Reputation: 160
I have lots of Avro files in an Azure Data Lake Gen2 storage sent by an Event Hub service with capture enabled. These Avro files contain data from different sensors and engines. The structure of the directory is organized in folders with the following path format (typical of Azure Blobs):
namespace/eventhub/partition/year/month/day/hour/minute/file.avro
I need to access to some of these files, in order to get data to 1) pre-process and 2) train or re-train a machine learning model. I'd like to know what procedure could I follow to download or mount just the files containing data of a particular engine and/or sensor, given that not data from all of them are present in all Avro files. Let's assume I'm interested just in files containing data from:
Engine = engine_ID_4012
Sensor = sensor_engine_4012_ID_0114
I'm aware that Spark offers some advantages working with Avro files, so I could consider to carry out this task using Databricks. Otherwise the option is Azure Machine Learning service, but maybe there are other possiblities, for instance a combination. The goal is to speed up the data ingestion process, avoiding to read files with no needed data.
Thanks.
Upvotes: 0
Views: 447
Reputation: 501
Thanks for reaching out. In azure machine learning, you can:
1. create a datastore to connect to your storage service (ADLS Gen2 in your case)

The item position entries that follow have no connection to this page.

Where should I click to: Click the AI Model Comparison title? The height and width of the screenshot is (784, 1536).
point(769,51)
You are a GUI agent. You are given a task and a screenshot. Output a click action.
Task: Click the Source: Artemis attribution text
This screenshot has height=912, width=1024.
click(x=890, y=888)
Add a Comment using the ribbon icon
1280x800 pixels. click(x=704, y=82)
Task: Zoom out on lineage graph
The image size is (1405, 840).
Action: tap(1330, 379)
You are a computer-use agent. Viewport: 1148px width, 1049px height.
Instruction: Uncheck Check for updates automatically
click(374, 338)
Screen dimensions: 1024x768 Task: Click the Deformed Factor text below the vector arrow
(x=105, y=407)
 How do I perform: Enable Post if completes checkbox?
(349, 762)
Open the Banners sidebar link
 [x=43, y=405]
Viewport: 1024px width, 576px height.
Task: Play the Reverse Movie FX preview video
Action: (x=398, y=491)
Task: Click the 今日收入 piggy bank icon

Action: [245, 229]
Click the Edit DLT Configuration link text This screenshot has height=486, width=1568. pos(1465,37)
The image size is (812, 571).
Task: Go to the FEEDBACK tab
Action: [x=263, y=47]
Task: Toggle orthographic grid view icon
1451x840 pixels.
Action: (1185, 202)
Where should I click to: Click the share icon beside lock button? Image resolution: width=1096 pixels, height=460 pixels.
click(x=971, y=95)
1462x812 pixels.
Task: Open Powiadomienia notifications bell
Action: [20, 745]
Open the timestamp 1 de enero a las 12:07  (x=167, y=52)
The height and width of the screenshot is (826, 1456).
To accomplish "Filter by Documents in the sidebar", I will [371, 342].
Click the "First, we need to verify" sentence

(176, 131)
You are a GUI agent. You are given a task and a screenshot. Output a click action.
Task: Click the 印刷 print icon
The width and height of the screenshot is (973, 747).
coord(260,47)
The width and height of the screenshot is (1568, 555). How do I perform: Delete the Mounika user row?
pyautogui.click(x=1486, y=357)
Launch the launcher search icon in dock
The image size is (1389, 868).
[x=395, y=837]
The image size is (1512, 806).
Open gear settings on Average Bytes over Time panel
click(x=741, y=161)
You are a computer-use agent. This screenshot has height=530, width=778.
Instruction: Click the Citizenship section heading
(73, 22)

sample code: https://learn.microsoft.com/en-us/azure/machine-learning/how-to-access-data#azure-data-lake-storage-generation-2
2. create a filedataset from the adlsgen2 pointing to your avro files.
sample code: https://learn.microsoft.com/en-us/azure/machine-learning/how-to-create-register-datasets#create-a-filedataset
3. learn about how to download or mount those files on your compute in ML experiments:
https://learn.microsoft.com/en-us/azure/machine-learning/how-to-train-with-datasets
Upvotes: 0